Mediante una demostración espectacular de esas habilidades alcanzó la presidencia del Gobierno; fue el elegido por la Corona. Y la Corona le instó a transitar por un camino hacia la democracia. Y echó a andar. La primera parte del recorrido pensó que podría llevarla gloriosamente adelante. Se trataba de convocar sencillamente a sus habilidades y destrezas para que todas las Españas en colisión estuvieran en el ruedo. Para eso tenía solamente que engañar un poco a todos. Ahora sería temerario decir quién ha engañado a quién. Todos se han engañado entre sí. Pero el caso es que todas las Españas en colisión estaban en el redondel.
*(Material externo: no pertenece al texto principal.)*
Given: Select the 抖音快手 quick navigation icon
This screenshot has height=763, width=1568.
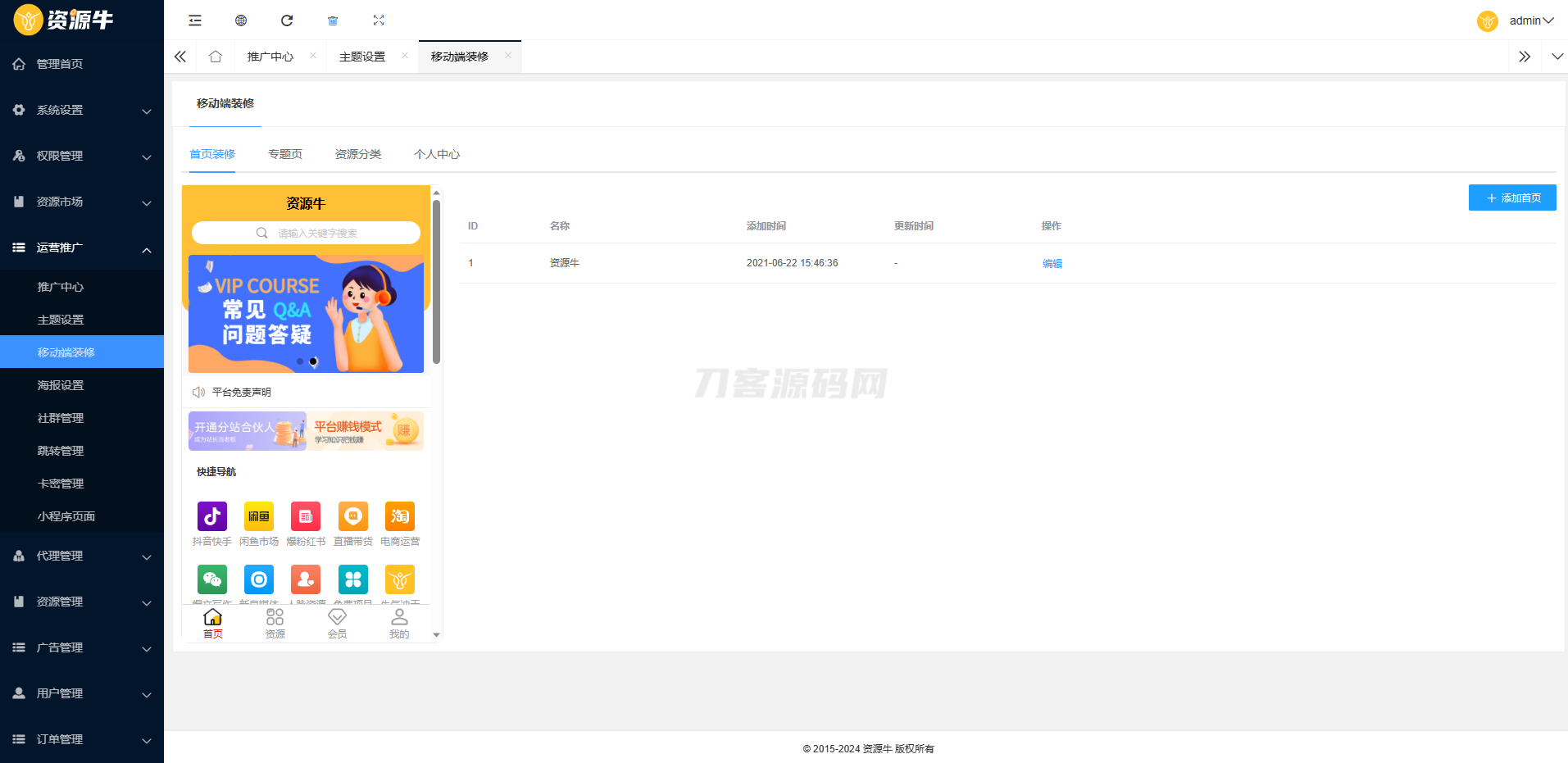Looking at the screenshot, I should pyautogui.click(x=211, y=516).
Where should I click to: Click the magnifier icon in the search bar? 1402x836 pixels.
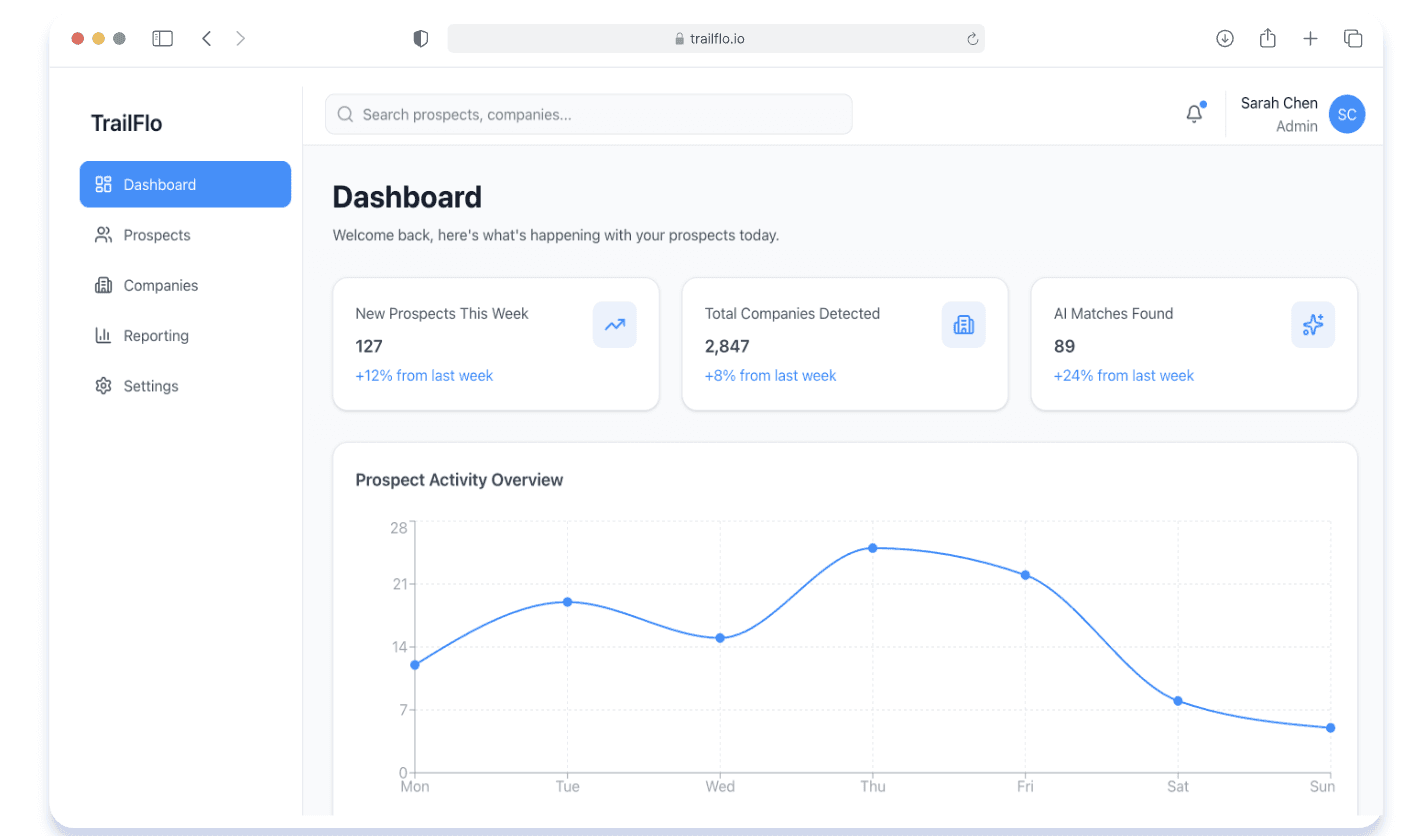tap(344, 113)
La segunda etapa del camino era evitar, en unas elecciones generales, que alcanzaran el Poder los supervivientes de un franquismo archivable -aquellos que guardaban ciertas fidelidades ostensibles o discretas-; los competidores a la manera de Areilza, y los socialistas y comunistas. Mi artículo «Jaque al Rey», publicado en este periódico, parece que tiene ahora bastante actualidad. Ganó las elecciones, con los mecanismos persuasivos del Gobierno, poniéndose al lado un conglomerado de grupos políticos con fuerza popular mínima, y así tenía los dos respaldos: el de la Corona y el del pueblo.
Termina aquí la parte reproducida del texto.